VP : En effet, j’ai travaillé avec le magazine Antidotes et avec le photographe JAN WELTERS puis avec la marque ELIE SAAB, qui est une marque de luxe… C’est un milieu que je trouve très intéressant, qui ne comporte pas les mêmes codes, où justement il y a un travail préparatoire sur ce que l’on veut évoquer, ce que l’on cherche à faire ressentir et ça c’est très intéressant car quand on joue la carte du minimalisme, ça peut vouloir dire énormément de choses et ce sont tous ces petits détails qui font de belles choses. Je crois que c’est dans le détail qu’il faut savoir travailler aujourd’hui.
US : Tu revendiques un certain éclectisme dans tes choix artistiques (mode, musique, sports extrêmes…).

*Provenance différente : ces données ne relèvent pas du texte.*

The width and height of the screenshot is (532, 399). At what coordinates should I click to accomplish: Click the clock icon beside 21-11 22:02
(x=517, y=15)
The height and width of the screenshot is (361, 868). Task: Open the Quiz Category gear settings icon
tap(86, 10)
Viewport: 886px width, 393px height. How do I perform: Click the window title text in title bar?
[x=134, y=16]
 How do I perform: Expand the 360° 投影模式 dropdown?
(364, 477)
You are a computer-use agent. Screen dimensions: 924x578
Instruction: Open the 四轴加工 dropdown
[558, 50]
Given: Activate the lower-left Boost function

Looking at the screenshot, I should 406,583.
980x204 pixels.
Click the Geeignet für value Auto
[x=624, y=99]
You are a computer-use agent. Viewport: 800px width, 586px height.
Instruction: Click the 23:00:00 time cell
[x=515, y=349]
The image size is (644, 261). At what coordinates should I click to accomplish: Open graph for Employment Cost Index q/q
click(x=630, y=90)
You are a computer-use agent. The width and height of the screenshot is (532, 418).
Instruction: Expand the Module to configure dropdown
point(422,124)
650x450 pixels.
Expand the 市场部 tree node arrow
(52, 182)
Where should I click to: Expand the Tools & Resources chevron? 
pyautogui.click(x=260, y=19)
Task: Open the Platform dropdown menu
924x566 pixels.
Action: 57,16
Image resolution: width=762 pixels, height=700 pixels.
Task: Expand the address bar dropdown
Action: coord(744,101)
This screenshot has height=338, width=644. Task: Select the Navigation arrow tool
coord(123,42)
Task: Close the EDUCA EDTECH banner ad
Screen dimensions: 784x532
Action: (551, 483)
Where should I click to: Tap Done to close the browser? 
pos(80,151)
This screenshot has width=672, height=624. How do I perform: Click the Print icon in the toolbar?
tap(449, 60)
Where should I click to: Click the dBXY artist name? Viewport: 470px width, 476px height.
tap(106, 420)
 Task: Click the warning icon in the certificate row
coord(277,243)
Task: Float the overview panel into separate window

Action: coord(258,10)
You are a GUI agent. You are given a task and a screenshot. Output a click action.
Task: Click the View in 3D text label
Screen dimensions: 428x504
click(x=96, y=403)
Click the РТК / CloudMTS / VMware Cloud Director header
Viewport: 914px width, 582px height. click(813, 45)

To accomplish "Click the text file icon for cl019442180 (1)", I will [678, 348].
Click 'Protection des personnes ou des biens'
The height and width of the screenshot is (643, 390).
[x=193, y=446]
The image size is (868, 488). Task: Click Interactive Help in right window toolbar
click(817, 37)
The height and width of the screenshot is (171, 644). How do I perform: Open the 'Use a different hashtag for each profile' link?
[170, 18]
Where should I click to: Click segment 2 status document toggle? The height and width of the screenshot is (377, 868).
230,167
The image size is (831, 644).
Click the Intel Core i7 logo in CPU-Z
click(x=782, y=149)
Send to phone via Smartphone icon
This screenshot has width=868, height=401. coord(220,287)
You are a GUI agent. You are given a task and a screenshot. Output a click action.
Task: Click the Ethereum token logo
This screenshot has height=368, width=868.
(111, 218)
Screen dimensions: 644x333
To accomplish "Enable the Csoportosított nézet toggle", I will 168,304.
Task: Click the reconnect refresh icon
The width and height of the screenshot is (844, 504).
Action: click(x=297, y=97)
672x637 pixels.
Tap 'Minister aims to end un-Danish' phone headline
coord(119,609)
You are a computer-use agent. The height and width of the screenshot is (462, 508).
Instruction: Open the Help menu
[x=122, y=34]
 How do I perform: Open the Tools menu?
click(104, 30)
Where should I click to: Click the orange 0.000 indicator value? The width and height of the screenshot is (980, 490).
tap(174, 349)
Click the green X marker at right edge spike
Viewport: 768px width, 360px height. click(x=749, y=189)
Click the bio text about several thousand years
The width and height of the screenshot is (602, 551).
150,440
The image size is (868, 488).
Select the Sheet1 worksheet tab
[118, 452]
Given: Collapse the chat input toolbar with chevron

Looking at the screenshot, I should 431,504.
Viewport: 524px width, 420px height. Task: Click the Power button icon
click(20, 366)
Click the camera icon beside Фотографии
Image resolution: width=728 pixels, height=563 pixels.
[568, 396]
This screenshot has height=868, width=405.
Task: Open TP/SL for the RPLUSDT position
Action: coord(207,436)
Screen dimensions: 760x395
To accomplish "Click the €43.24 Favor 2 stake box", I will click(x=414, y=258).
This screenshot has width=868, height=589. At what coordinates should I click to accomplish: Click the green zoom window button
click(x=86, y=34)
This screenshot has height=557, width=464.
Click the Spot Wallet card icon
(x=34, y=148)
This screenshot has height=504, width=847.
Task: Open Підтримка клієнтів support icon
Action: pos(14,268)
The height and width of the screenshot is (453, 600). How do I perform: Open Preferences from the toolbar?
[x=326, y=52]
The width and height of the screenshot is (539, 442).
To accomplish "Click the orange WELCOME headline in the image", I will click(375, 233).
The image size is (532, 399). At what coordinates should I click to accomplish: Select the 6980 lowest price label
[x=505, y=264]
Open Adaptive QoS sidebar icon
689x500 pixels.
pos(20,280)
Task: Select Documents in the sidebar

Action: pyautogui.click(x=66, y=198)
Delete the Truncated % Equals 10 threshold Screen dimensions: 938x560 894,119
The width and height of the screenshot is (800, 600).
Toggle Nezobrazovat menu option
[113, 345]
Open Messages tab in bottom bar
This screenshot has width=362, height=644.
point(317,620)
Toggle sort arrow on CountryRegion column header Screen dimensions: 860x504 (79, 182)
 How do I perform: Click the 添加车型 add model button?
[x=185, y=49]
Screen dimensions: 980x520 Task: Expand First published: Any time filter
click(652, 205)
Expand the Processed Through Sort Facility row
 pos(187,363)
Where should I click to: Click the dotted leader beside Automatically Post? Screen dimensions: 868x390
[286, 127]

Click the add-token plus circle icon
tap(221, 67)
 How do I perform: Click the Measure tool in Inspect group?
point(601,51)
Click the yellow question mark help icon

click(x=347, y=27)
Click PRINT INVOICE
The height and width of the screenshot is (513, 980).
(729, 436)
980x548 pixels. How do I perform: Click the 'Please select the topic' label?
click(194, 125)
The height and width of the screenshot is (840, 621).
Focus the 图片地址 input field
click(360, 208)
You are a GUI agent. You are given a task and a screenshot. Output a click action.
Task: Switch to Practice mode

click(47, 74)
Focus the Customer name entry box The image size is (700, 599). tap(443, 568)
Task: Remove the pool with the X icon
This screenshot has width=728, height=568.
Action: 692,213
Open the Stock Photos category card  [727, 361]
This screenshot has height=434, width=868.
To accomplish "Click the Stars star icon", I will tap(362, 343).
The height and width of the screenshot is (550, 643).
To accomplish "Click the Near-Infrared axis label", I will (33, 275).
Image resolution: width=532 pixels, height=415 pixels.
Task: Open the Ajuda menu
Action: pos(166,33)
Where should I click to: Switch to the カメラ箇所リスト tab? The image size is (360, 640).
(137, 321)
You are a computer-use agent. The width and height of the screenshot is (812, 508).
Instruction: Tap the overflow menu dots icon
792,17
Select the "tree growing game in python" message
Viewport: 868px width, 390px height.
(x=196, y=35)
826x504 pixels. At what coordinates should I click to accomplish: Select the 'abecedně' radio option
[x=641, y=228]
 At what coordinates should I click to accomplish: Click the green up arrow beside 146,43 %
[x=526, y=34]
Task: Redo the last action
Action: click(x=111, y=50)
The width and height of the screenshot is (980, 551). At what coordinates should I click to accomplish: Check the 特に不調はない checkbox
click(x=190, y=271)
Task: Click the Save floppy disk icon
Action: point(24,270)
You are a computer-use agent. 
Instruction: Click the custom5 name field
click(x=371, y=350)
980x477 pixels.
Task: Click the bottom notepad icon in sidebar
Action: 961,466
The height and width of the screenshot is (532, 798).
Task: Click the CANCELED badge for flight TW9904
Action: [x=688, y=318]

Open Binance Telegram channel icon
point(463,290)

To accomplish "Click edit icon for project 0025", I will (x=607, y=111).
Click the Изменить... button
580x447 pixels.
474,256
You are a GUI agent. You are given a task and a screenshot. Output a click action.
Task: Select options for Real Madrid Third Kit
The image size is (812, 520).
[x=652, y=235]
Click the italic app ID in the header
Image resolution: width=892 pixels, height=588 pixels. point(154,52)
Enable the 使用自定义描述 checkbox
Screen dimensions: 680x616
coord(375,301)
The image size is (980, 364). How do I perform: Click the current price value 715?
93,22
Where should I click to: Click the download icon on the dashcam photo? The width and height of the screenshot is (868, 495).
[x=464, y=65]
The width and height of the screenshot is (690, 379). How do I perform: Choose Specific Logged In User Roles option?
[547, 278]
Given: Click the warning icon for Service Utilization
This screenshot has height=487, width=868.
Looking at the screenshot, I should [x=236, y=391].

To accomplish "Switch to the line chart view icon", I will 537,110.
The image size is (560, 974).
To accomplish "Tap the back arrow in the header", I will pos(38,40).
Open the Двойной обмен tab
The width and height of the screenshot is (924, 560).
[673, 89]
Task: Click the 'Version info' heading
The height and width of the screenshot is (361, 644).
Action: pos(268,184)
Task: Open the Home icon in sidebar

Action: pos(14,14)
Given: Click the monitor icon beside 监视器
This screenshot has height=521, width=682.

Comment est- ce que tu travailles ton style et comment est-ce que tu entretiens ta personnalité dans tout ça ?
VP : C’est vrai qu’à travers ces différentes réalisations j’essaye de vraiment dégager une « patte », même si je trouve le terme un peu prétentieux car je me considère encore en phase d’apprentissage… Je suis jeune et j’ai encore beaucoup de choses à faire et à me prouver à moi-même… Mais c’est vrai que je travaille beaucoup avec les couleurs désaturées , même si j’essayes de sortir un peu de ce créneau là car beaucoup de gens font ça aujourd’hui. J’ai vraiment envie d’aller vers quelque chose qui s’apparente plus à la photo et c’est vrai que l’on peut vraiment se démarquer des autres en produisant beaucoup, avec beaucoup de gens différents, comprendre ses points forts et ses points faibles et savoir dans quel domaine on se sent le plus à l’aise. Je sais que j’aime beaucoup travailler avec le corps féminin et avec cet esthétisme très pur, très froid, un peu à la LARS VON TRIER qui fait des images avec un minimum de post production et des plans très beaux, avec beaucoup d’émotions… Après, comment avoir une « patte »…Je ne sais pas trop, je pense qu’il faut beaucoup travailler, produire de nombreuses choses mais cela met du temps et pour ma part ce n’est que le début !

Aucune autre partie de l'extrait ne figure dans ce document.